2021年11月18日 SGDsやべえな

 "「誰一人取り残さない」持続可能で多様性と包摂性のある社会"がSDGs(SustainableDevelopment Goals:持続可能な開発目標)と称されているのがやばい。そもそもSDGsの中身が斬新でもなければ、名称が既存の単語にかかっているわけでもない、本当に単なる名称のための名称でしかないのに、その名称すらも実態から乖離しているのがやばすぎる。
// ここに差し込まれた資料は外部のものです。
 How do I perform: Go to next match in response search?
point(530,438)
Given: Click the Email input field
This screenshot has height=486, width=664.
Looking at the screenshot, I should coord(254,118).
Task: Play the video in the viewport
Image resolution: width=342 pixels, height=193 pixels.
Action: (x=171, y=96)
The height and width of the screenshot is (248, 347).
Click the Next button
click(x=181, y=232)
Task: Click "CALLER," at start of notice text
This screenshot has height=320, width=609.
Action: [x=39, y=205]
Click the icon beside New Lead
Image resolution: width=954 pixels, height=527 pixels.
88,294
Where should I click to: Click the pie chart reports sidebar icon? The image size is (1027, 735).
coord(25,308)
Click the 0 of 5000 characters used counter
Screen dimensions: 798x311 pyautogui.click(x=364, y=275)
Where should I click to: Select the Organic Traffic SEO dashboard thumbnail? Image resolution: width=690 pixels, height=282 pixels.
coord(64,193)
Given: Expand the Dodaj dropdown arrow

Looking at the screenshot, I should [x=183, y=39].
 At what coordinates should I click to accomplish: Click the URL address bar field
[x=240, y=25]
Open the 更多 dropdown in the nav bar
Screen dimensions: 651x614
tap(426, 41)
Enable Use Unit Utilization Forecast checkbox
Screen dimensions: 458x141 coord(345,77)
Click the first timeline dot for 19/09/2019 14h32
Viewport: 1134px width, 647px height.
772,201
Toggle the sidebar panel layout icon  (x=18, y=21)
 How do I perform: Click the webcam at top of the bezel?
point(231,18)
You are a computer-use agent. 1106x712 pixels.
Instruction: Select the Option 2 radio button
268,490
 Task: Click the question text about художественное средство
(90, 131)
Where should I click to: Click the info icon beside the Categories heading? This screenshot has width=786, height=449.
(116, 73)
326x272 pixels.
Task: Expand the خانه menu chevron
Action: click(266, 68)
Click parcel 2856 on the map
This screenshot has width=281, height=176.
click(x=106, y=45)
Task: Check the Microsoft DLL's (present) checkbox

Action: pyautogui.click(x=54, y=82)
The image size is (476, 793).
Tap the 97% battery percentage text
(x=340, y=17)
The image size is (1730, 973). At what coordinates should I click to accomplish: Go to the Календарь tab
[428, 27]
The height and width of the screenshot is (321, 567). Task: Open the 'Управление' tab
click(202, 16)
おれはこういうのを見るとムカっとくるんだ……。

 SDGsの中身を見ていくと、【貧困、飢餓、保健、教育、ジェンダー、水・衛生、エネルギー、成長・雇用、イノベーション、不平等、都市、生産・消費、気候変動、海洋資源、陸上資源、平和、実施手段(これだけ補足説明をしておくと、国際的なパートナーシップによって実現すること自体が目標の一部になっているらしい。つまり手段が目標の一部になっている)】の17個のカテゴリからなっていて、私なりに大きく分けて分類するなら、要するに教育・平等と平和・経済成長・環境問題の4つである。
(加えて「誰一人取り残さない」がSDGsの理念らしい。先述の実施手段と相まって、いよいよ構造がめちゃくちゃ汚い)

 これは工学部の講義で習うような基礎的な話だけど(検索すればヒットするくらいには定説らしい)、そもそも経済発展vs資源枯渇vs環境汚染のトリレンマが存在していて、それに加えて技術革新と平等性もジレンマの関係にある(農耕牧畜が富の不平等を生み出し、産業革命や貿易が格差を助長したように)。経済成長だって、安価な労働力を求める資本主義社会が女性の社会進出を促している(ピンと来ない人は「フェミニズムはどうして資本主義の侍女となってしまったのか」で検索!)みたいな話もある。
 要するにSustainable Development Goalsそれ自体でさえ、SustainableとDevelopmentがトレードオフに近い関係なのに、そこに加えてDevelopmentと相性の悪い要素がSDGsの中にたくさん含まれていて、さらには平等とSustainableの相性がいいとも限らない……(ジェンダー問題を解決した結果少子化に向かっているみたいな話、聞いたことあるよね?)。教育だって、今のところどちらかと言えば格差の固定装置・経済の停滞要因として機能してしまっている。
 要するに、SDGsはあまりにも総合的すぎて何も言っていないのと同じなんだ。「農耕牧畜すら放棄した狩猟採取社会ってDevelopment Goalsに適ってるくない?」みたいな説が言えてしまう時点で、まるでダメ。